第32話 vsジャガーズ【3回表】スコアレス
三回。
イニング表では、不正投球を有効に使った渚&ジョーバッテリーがまたしても三者凡退で切り抜けた。
「これで9人連続……打者一巡を完全投球じゃの!」興奮して顔を上気させる所長。
「ああ」俺も握った手に力が込もる。依然スコアレスだが、ヒットはサンライズの2本に対しジャガーズはゼロ。先ほどのトリプルプレーによる沈鬱なムードは完全に一掃されている。完全にサンライズペースの試合運びになっているのは間違いなかった。
「八重ちゃん、思い切っていけ!」
「…………」
この流れのままなんとしても先制点がほしい。先頭打者の八重桜に声をかけたとき。
「監督、ちょっといいか?」
冥子が俺の肩を叩いた。
「ん、どうした? 作戦の確認か?」俺は振り返って尋ねる。
「うん」珍しく、素直にうなずく冥子。
「ただ――ちょっとここじゃ話しづらい。
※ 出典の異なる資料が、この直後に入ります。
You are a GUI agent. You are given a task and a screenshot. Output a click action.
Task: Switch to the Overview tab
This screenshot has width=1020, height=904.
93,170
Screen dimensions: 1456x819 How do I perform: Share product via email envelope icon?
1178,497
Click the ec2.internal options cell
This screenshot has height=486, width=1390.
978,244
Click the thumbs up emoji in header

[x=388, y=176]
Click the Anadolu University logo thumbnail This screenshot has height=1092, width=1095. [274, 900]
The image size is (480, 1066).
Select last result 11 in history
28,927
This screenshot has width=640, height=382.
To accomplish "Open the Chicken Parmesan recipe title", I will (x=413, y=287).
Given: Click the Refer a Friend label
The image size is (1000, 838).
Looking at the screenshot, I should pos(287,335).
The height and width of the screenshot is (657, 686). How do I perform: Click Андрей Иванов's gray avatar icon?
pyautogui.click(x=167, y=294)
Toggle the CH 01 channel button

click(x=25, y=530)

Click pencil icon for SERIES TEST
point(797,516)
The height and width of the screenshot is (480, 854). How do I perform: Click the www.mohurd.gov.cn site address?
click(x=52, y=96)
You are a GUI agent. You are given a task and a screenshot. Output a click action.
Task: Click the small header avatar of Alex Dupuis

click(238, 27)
こっちに来てくれるか?」
「え、でも今攻撃中だし」
「ちょっと、こっちに来てくれるか?」
静かに、しかし有無を言わさぬ口調で冥子は繰り返した。親指はベンチ裏の廊下を指している。
「――わかったよ」
彼女がここまで言うからには何か理由があるのだろう。さては、どこかケガしたのだろうか。冥子のことだ、皆の前で弱いところは見せたくないのだろう――そう思った俺は、言われたとおりベンチから腰を上げた。